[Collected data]
------------------------------------------------

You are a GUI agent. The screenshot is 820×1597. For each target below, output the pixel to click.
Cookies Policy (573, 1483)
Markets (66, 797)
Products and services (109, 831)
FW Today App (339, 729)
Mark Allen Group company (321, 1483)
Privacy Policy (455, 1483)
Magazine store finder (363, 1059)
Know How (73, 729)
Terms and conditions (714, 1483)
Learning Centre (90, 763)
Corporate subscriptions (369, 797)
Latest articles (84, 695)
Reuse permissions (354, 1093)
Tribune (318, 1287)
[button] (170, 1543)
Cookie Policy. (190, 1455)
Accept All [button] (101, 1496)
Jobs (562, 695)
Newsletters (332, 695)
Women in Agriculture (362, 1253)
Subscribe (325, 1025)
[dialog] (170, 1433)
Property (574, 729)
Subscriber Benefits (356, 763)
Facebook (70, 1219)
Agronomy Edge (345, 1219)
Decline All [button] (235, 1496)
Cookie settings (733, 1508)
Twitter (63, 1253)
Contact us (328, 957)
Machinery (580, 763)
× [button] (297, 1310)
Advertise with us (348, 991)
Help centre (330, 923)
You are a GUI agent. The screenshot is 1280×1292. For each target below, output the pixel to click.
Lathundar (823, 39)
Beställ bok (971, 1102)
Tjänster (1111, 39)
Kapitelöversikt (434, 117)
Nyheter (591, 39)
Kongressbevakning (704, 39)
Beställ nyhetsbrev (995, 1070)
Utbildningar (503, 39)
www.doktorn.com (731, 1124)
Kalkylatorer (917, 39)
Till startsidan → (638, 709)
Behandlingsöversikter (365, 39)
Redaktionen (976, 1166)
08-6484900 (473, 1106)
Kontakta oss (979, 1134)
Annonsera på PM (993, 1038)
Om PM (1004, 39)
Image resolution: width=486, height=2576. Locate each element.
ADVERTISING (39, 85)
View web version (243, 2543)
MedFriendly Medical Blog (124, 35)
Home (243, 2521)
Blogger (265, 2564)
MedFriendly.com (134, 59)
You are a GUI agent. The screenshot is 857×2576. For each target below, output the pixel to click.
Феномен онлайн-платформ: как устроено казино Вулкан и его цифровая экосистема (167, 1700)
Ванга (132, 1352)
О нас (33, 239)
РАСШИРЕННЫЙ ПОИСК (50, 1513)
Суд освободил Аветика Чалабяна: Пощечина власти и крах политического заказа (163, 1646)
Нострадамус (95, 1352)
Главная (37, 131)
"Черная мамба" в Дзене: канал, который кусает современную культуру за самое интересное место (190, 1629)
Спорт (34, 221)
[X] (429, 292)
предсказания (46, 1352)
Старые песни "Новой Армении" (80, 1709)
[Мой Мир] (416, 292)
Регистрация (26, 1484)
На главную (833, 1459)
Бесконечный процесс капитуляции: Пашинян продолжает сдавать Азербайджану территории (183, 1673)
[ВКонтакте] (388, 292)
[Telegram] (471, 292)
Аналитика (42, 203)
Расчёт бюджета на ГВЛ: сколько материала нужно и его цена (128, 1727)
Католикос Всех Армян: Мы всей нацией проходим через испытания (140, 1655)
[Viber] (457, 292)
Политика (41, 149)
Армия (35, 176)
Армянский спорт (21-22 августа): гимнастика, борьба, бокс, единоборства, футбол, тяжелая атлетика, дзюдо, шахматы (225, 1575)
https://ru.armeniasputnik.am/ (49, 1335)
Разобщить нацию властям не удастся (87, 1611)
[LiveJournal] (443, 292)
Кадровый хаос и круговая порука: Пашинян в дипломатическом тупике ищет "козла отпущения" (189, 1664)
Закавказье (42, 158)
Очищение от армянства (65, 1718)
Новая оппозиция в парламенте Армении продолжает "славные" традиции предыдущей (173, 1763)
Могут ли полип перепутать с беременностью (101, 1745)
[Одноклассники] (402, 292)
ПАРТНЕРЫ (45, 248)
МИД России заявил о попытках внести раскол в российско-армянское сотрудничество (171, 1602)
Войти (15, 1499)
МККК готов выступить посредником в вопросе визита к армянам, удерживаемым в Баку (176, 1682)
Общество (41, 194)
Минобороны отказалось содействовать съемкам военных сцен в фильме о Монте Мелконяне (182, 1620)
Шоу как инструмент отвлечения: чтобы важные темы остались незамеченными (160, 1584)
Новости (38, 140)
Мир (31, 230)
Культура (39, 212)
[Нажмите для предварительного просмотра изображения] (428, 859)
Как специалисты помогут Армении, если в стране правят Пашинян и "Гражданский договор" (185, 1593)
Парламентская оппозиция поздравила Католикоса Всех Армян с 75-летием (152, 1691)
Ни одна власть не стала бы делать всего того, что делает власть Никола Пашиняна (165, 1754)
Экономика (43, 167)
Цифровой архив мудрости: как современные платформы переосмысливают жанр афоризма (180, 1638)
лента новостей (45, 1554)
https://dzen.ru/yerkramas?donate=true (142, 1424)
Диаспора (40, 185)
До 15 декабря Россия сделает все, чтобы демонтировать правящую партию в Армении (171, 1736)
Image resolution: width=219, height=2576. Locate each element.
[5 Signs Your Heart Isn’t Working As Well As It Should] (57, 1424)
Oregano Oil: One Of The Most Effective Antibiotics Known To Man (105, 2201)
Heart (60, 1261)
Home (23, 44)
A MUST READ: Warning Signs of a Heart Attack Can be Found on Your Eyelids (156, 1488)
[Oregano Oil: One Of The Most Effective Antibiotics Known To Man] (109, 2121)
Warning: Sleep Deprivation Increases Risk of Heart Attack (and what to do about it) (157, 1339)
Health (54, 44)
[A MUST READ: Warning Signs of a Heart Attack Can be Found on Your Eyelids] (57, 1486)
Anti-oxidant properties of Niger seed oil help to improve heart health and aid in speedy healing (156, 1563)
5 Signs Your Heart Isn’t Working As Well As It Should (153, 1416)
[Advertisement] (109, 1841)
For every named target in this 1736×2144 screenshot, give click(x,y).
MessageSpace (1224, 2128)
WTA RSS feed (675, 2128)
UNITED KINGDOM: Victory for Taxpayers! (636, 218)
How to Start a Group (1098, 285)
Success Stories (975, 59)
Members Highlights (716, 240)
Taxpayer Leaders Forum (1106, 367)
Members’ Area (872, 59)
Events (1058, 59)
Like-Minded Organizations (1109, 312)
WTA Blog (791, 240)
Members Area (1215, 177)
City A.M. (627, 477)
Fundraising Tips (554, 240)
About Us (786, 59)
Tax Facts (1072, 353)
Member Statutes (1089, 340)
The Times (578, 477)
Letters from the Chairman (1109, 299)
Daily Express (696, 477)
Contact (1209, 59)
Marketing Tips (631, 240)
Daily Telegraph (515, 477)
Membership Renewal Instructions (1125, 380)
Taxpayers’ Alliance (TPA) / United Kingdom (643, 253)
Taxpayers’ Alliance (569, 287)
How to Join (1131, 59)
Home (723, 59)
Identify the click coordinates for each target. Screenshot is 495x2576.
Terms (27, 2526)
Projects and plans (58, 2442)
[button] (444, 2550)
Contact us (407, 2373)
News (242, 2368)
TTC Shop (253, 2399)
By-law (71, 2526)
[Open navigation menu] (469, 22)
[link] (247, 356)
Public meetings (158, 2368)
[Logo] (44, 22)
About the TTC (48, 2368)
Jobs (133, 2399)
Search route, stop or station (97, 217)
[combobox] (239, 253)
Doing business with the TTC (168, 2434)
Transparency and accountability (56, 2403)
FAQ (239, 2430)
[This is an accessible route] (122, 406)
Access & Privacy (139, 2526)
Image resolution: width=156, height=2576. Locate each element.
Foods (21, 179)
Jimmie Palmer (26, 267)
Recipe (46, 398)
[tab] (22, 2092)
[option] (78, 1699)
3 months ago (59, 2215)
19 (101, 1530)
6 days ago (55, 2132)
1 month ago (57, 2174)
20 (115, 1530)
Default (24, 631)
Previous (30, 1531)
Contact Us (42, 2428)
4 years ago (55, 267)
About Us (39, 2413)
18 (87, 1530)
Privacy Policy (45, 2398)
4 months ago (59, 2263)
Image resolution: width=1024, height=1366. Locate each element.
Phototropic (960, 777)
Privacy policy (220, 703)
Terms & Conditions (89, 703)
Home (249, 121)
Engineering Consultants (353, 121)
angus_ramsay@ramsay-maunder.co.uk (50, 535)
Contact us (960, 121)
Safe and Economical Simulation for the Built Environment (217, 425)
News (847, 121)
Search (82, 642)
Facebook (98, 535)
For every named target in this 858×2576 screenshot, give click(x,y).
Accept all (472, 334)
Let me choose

------------------------------------------------

Problem
Only the lines above starting with the one with "[combobox] (239, 253)" and going through the one with "Previous (30, 1531)" are to be copied, word for word and with both ends kept.

Task response
[combobox] (239, 253)
Doing business with the TTC (168, 2434)
Transparency and accountability (56, 2403)
FAQ (239, 2430)
[This is an accessible route] (122, 406)
Access & Privacy (139, 2526)
Image resolution: width=156, height=2576. Locate each element.
Foods (21, 179)
Jimmie Palmer (26, 267)
Recipe (46, 398)
[tab] (22, 2092)
[option] (78, 1699)
3 months ago (59, 2215)
19 (101, 1530)
6 days ago (55, 2132)
1 month ago (57, 2174)
20 (115, 1530)
Default (24, 631)
Previous (30, 1531)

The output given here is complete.